• What is required: Nothing but the lines from the one with "This screenshot has" through the last line of the entries below should appear in the copy, please, and no pictures.
=== Section Start ===
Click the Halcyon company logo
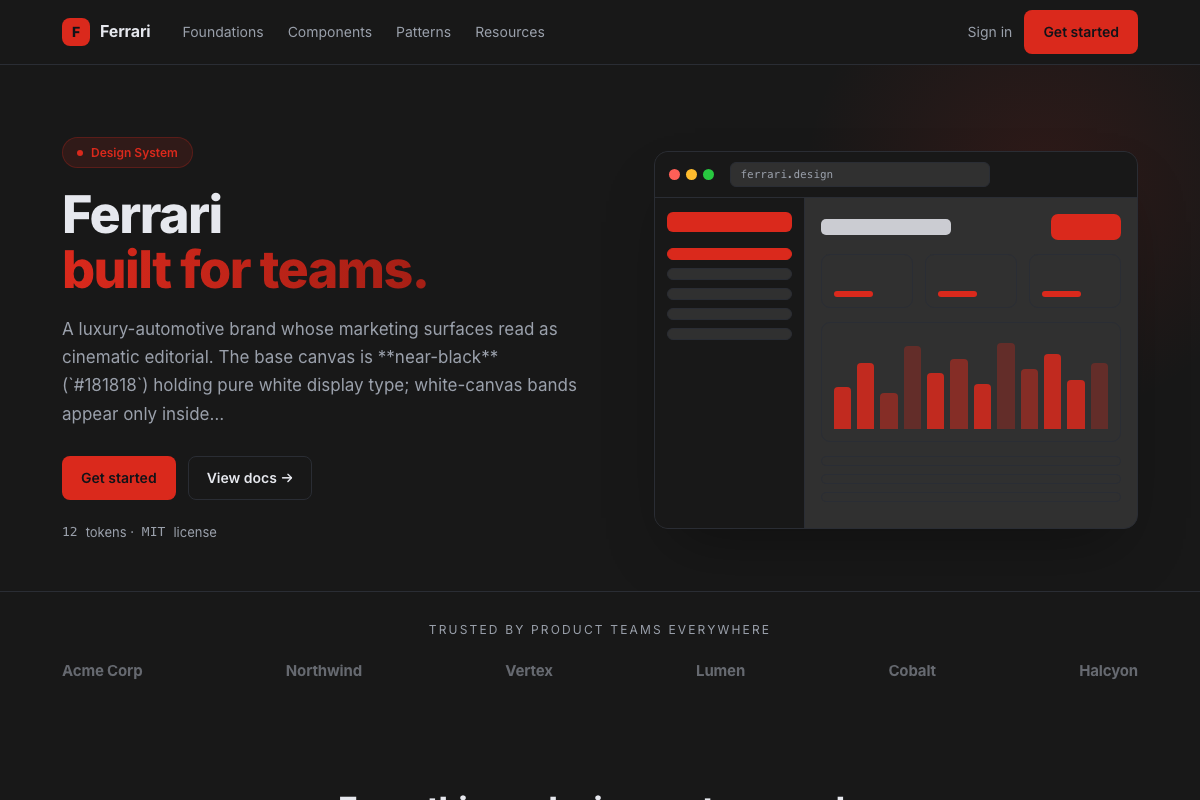The height and width of the screenshot is (800, 1200). click(x=1108, y=671)
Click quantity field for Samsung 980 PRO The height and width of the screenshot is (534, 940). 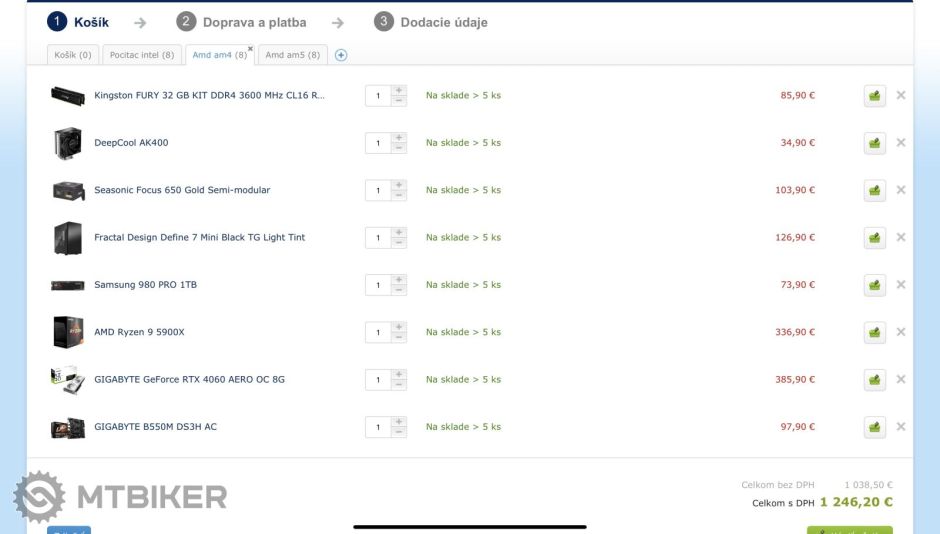(x=378, y=285)
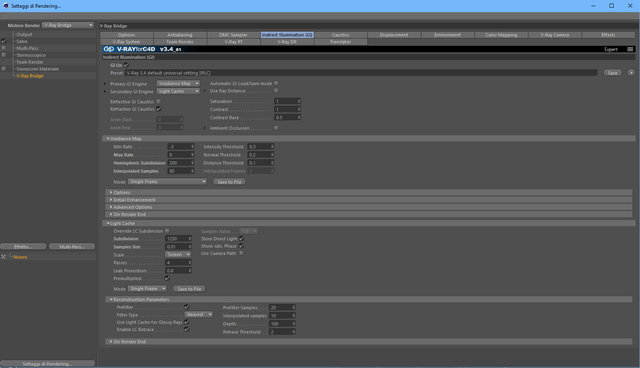Click the Irradiance Map Save to File button

point(229,182)
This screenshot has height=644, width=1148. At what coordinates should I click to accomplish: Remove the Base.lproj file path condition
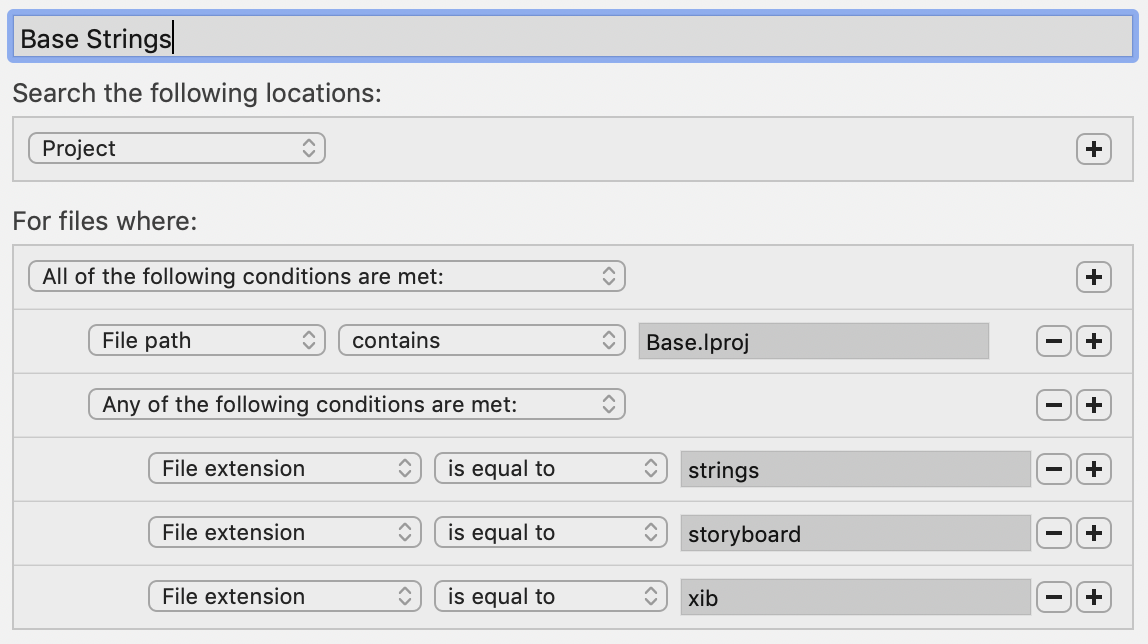tap(1053, 340)
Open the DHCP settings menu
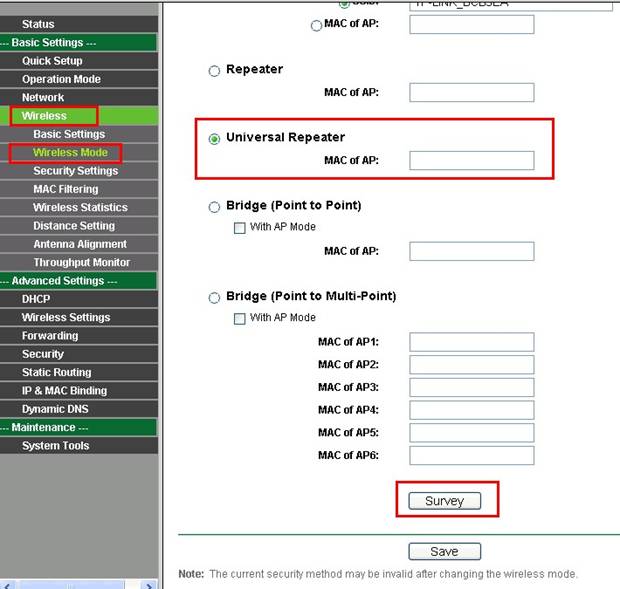The width and height of the screenshot is (620, 589). click(36, 299)
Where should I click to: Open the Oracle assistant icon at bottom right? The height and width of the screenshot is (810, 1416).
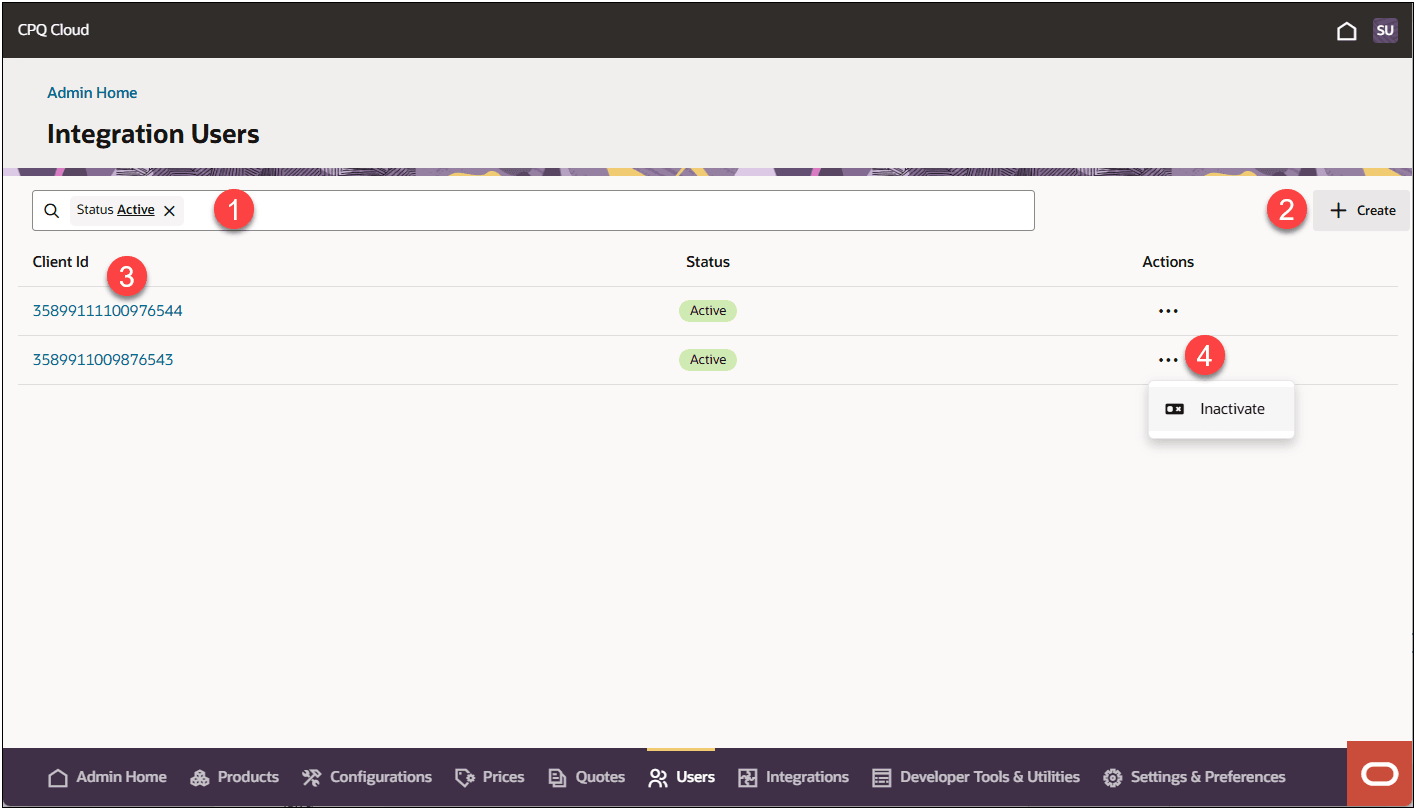pyautogui.click(x=1380, y=774)
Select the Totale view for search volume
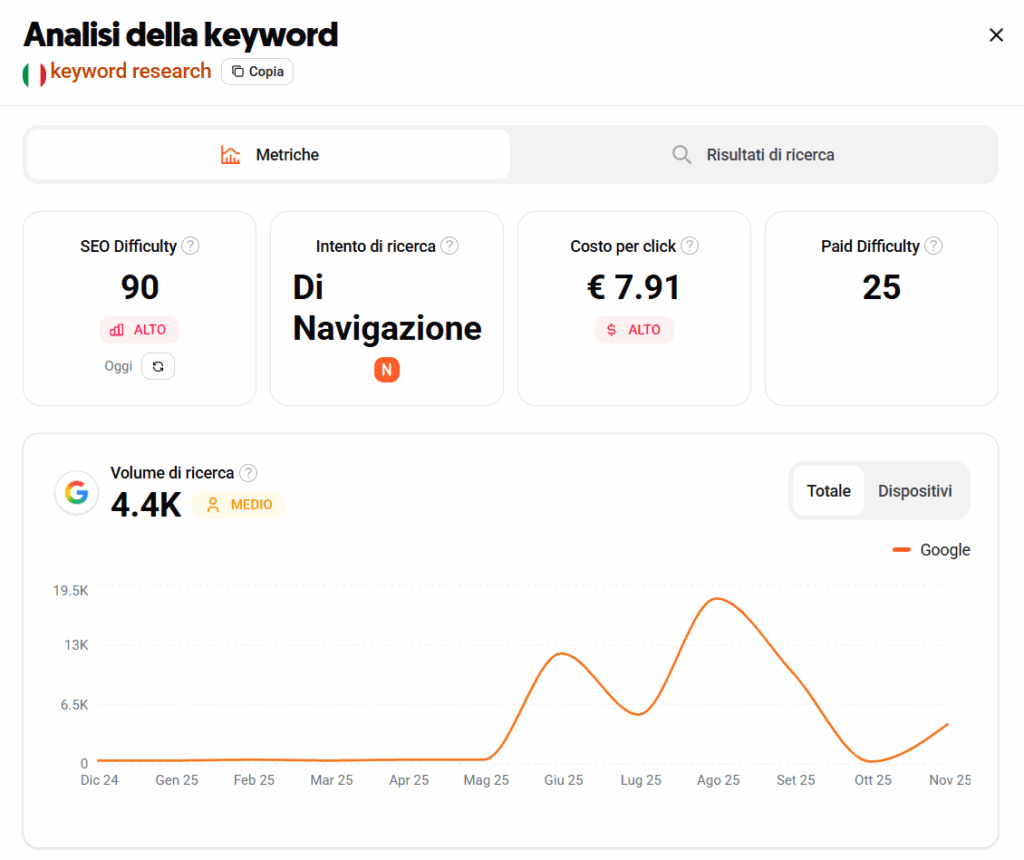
=== Section End ===
• Task response:
This screenshot has height=644, width=1148. At what coordinates should I click to accomplish: Remove the Base.lproj file path condition
tap(1053, 340)
Open the DHCP settings menu
The width and height of the screenshot is (620, 589). click(36, 299)
Where should I click to: Open the Oracle assistant icon at bottom right? The height and width of the screenshot is (810, 1416).
pyautogui.click(x=1380, y=774)
Select the Totale view for search volume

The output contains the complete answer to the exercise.